There are a myriad of different methodologies that can be used to calculate static hosting capacity. For more information, see the Interstate Renewable Energy Council's Guide to Hosting Capacity Analyses for Distributed Energy Resources.
Dynamic Hosting Capacity
Dynamic hosting capacity is a new concept—and the foundation of NREL's analysis—based on quasi-static time-series simulation, which:
- Considers the behavior of DPV, loads, and grid devices over time
- Accounts for the fact that some over-voltages and thermal overloading are acceptable for short periods of time and during a limited number of time points during the year.
Dynamic hosting capacity is not based on worst-case snapshot power flows, so it requires probabilistic screens that consider the uncertainty around the time-series input variables, like hourly PV productions and building loads. This concept of dynamic hosting capacity is novel and still under development.

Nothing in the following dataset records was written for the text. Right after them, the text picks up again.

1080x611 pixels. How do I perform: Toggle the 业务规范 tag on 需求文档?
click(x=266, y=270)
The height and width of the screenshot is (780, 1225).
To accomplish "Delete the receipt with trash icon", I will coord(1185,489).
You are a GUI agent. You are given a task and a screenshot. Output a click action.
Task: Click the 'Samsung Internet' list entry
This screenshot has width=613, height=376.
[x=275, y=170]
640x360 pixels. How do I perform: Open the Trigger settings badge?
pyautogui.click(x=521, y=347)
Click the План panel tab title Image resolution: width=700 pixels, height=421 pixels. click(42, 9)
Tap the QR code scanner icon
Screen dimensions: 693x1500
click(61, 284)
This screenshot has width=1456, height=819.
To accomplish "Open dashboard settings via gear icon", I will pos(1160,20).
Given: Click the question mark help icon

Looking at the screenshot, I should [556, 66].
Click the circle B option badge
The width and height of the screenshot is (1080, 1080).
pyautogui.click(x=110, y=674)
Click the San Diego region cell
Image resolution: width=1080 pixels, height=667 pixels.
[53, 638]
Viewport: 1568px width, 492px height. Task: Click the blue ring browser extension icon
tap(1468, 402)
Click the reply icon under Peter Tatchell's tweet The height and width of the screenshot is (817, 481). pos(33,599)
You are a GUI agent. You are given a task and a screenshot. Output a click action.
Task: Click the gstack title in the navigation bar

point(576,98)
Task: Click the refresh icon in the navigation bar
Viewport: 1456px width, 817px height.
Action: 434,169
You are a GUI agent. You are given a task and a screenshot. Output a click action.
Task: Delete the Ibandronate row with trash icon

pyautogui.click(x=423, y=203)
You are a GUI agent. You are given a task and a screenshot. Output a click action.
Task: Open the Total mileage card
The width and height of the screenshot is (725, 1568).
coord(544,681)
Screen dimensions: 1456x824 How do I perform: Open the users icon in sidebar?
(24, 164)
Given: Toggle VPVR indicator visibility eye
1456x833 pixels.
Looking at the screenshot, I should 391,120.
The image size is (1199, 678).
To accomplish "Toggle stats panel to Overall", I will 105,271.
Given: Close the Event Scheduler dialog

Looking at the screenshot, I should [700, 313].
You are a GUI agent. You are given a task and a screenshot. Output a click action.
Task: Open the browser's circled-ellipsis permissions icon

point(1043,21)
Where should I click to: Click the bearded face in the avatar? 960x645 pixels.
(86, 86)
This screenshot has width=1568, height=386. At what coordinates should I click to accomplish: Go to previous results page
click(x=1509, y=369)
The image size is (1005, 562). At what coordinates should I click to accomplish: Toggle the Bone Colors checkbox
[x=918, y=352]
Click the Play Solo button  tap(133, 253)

Depending on how the individual DPV and the utility-owned grid devices are controlled, two different types of dynamic hosting capacity should be used.
Uncoordinated dynamic hosting capacity — When only local, autonomous control functions for DER and grid devices are used without communication.
Coordinated dynamic hosting capacity — When a communications-based, coordinated control approach is used to adjust the
output of DPV. This coordination may occur at various levels, for example through
distributed controls within a certain portion of the feeder, at the substation level,
or throughout the distribution system and multiple substations. This may also involve
an optimization or simply adjusting the output according to a pre-defined set of rules
or principles of access.
There are many different control architectures that can be used in the coordinated case. Interconnecting in this coordinated dynamic regime has previously been referred to as flexible interconnection. Coordinated dynamic approaches to DPV integration have also been referred to as Active Network Management or as a subset of distributed energy management systems functionality.
Transparent Analysis
Users can see all of the data that informs NREL's unit cost inputs in the Distribution Grid Integration Unit Cost Database.
Details of methodologies and assumptions are included in NREL's publicly available technical reports (see below).
And users can download the Electric Power Research Institute (EPRI) J1 feeder models that were used in NREL's 2018 technical report and conduct their own analysis.
NREL's hosting capacity analysis seeks to illuminate costs to all parties, including those that may be borne by utilities, DPV developers, or customers under current regulatory regimes. Thus, this research provides an overall picture of costs, cost drivers, and possible low-cost integration solutions as a function of penetration level that can be used to inform capital investment and policy or market design decisions.